Launch Complex 26 blockhouse (USAF Space & Missile Museum)

Blockhouse Overview

The blockhouse is similar to other structures built at Cape Canaveral Air Force Station in the mid 1950s. The walls are two-feet thick, and the dome-shaped roof varies from approximately five-feet thick along the edges to nearly eight-feet directly overhead.

The windows are composed of three segments of glass, each comprised of 15 layers of one-quarter inch glass, for a total of 45 layers of glass per window, measuring about one-foot thick. The double set of blast doors are made of heavy armor-like plating. This sturdy construction was to afford those working in the blockhouse (situated a mere 400 feet from the launch pads) with a measure of protection from an explosion.

Facility Interiors

Launch Complex 26 is a dual-pad, single blockhouse facility. Two firing rooms are inside, one used in support of each pad, The firing rooms are furnished with much of the original equipment. The lighting fixtures, paint scheme, and wiring paths are all original. The gantry, or launch tower, is sitting on Pad 26B. Pad 26A is to the north.

Along the ground is a long row of metal plates which cover a three-foot deep cableway that connects the blockhouse and the launch pads. When this was an active launch complex, instrumentation on the gantry and missile was wired to controls in the firing rooms.

History

Construction of this facility began in 1956 to support the U.S. Army’s Redstone, Jupiter and Juno programs. The two pads were built at a cost of $3.4 million dollars each. Pad 26A supported its first launch 28 August 1957. Pad 25B’s first launch was 22 October 1957.

Explorer I, the first successful launch of an American satellite, occurred from Pad A on 31 January 1958. Three “monkeynauts” (Gordo, Able, and Miss Baker), were launched from here in 1958 and 1959, paving the way for future manned space flights.

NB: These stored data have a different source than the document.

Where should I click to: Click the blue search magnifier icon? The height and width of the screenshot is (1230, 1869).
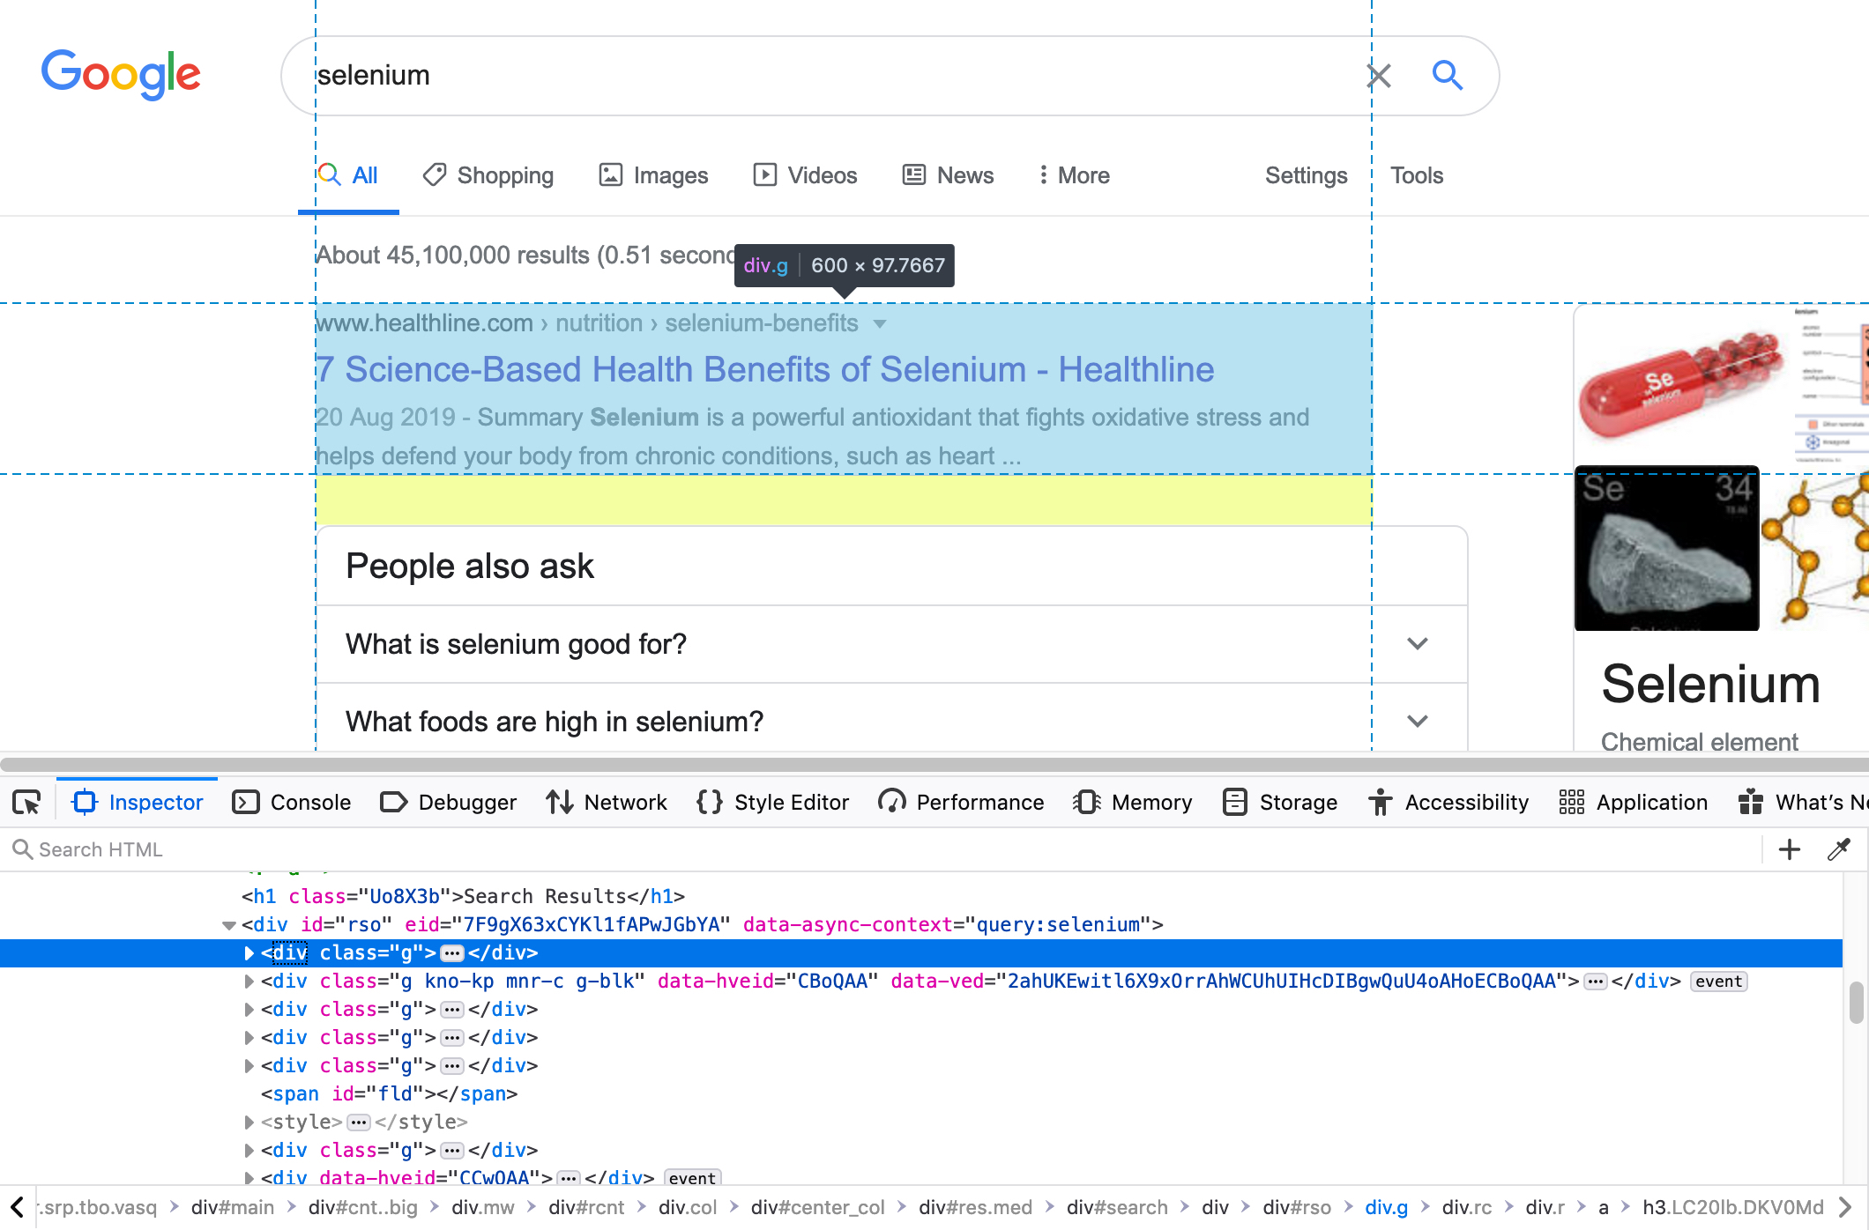1447,76
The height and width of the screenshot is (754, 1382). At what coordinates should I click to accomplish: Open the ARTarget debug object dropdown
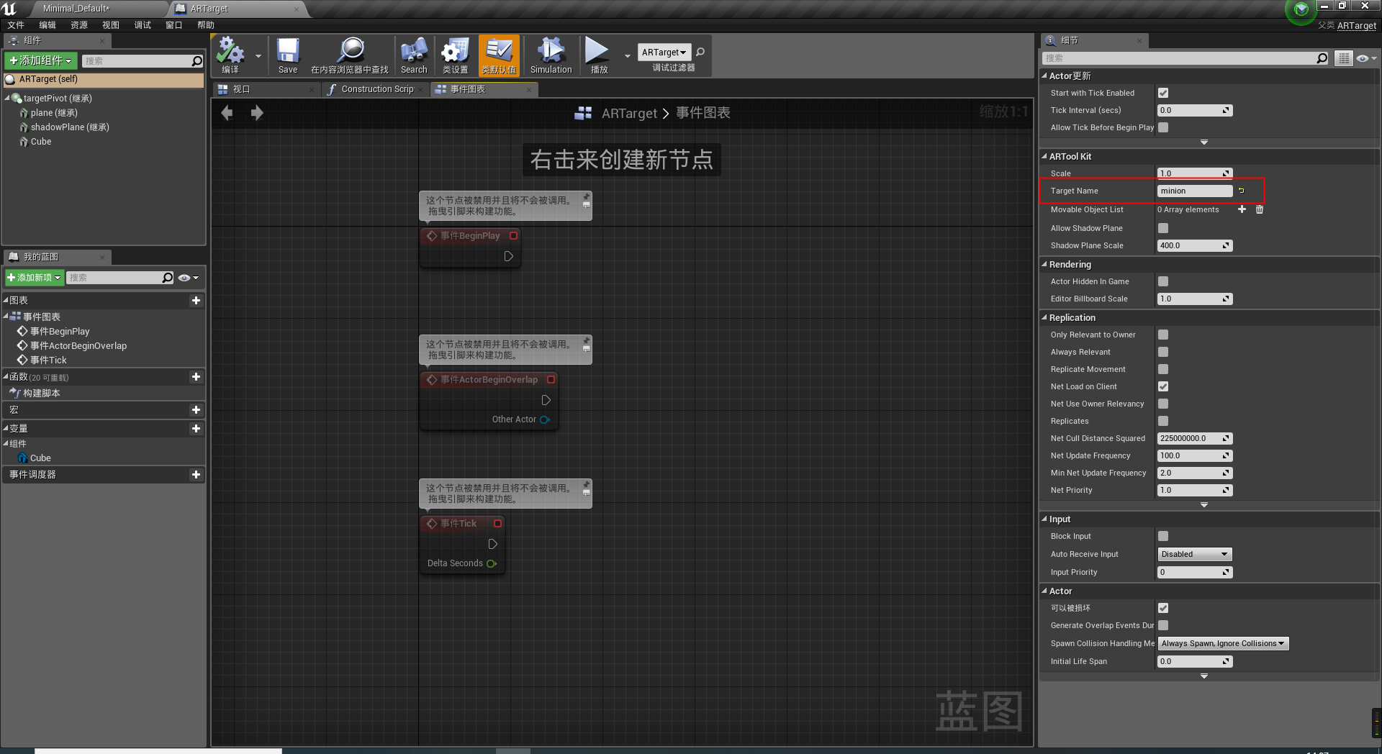(x=664, y=52)
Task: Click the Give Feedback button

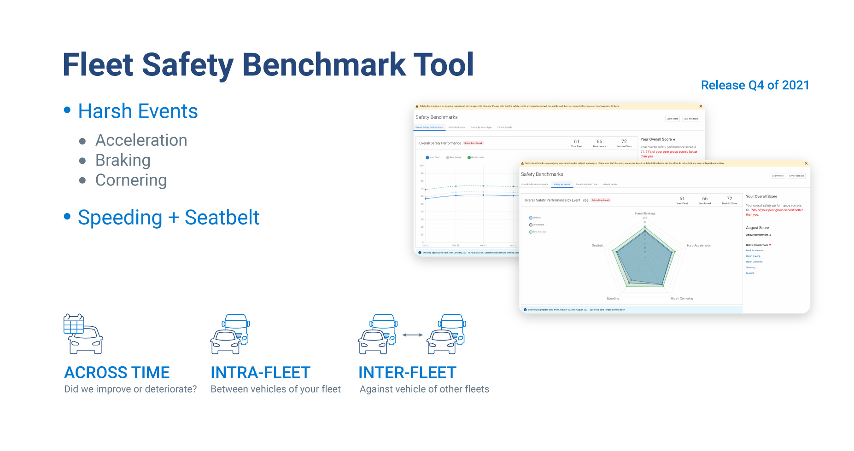Action: point(797,176)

The launch complex was deactivated in 1963 after a total of 36 launches. In 1964 the facility was designated for use as a space museum.

Related Pages:

Other Museum Facilities

BLOCKHOUSE ORIENTATION FILM

BLOCKHOUSE TRIVIA

Blockhouse vent stack

QUESTION: If the blockhouse is nearly airtight, how can you breathe when the blast doors are closed?

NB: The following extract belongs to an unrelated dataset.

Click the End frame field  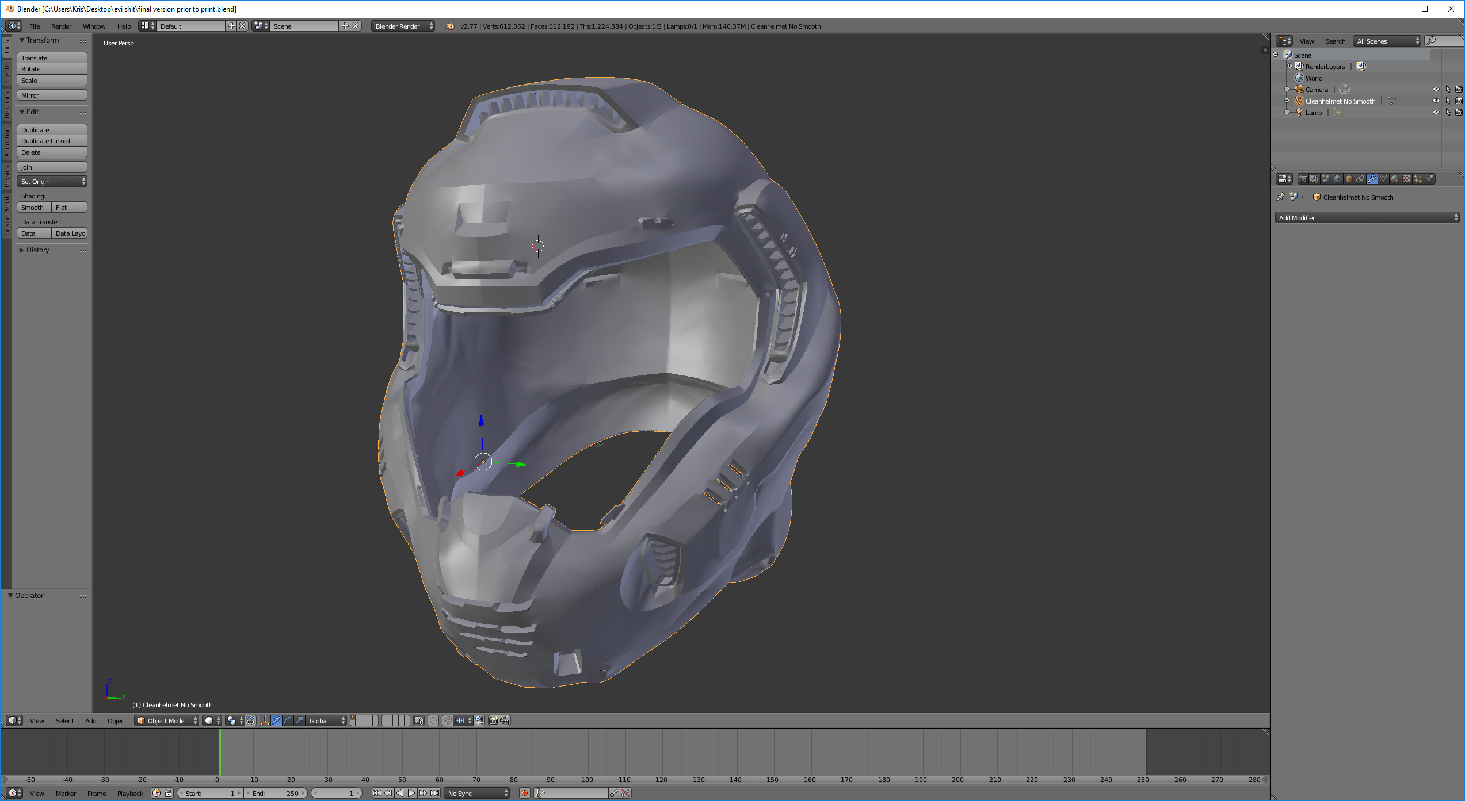coord(276,793)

ANSWER: If you look north and south along the road in front of the blockhouse, you will see two unusual structures (left) sticking out of the ground. These are the outdoor air vents consisting of a steel pipe about 18 inches in diameter that lead underground and into the blockhouse air ventilation room (right). The red structures on the pipe are pneumatic actuators that open and close a valve inside the pipe. To this day, air is pulled into the blockhouse through these vent pipes.

Blockhouse vent stack valves
Blast window air dessicant

QUESTION: What is this strange looking mechanism (left) in the blockhouse ventilation room?

ANSWER: It is a low-pressure air pump. Its purpose was to recirculate dried gas through the spaces between the blockhouse blast windows (right). The cylinder contains desiccant crystals that remove any residual moisture from the gas. The pump has been shut off since the complex became inactive resulting in moisture buildup in some of the blast windows.

Firing Room B windows
Firing Room B wiring panel

QUESTION: Why is the blockhouse only 400 feet from the launch pad?

ANSWER: When this blockhouse was built, rocket control circuits used direct current (DC) over copper wires. Due to the resistance of the wires, the voltage to the controlled relays and switches on the rocket was attenuated and that limited the distance between the control point and the rocket itself. The practical limit for remoting was about five hundred feet.

The wall panel (left) in Firing Room B, contains the blockhouse end points to the copper wire cables running through the cable trench. The other end point is in the tunnel beneath the launch pad. These standard cables allowed for changes to the wiring scheme for each rocket by changing on the end connections, negating the need to lay new cables.

Modern data transmission methods have eliminated the need for the long DC over copper wire runs so necessary in the early days.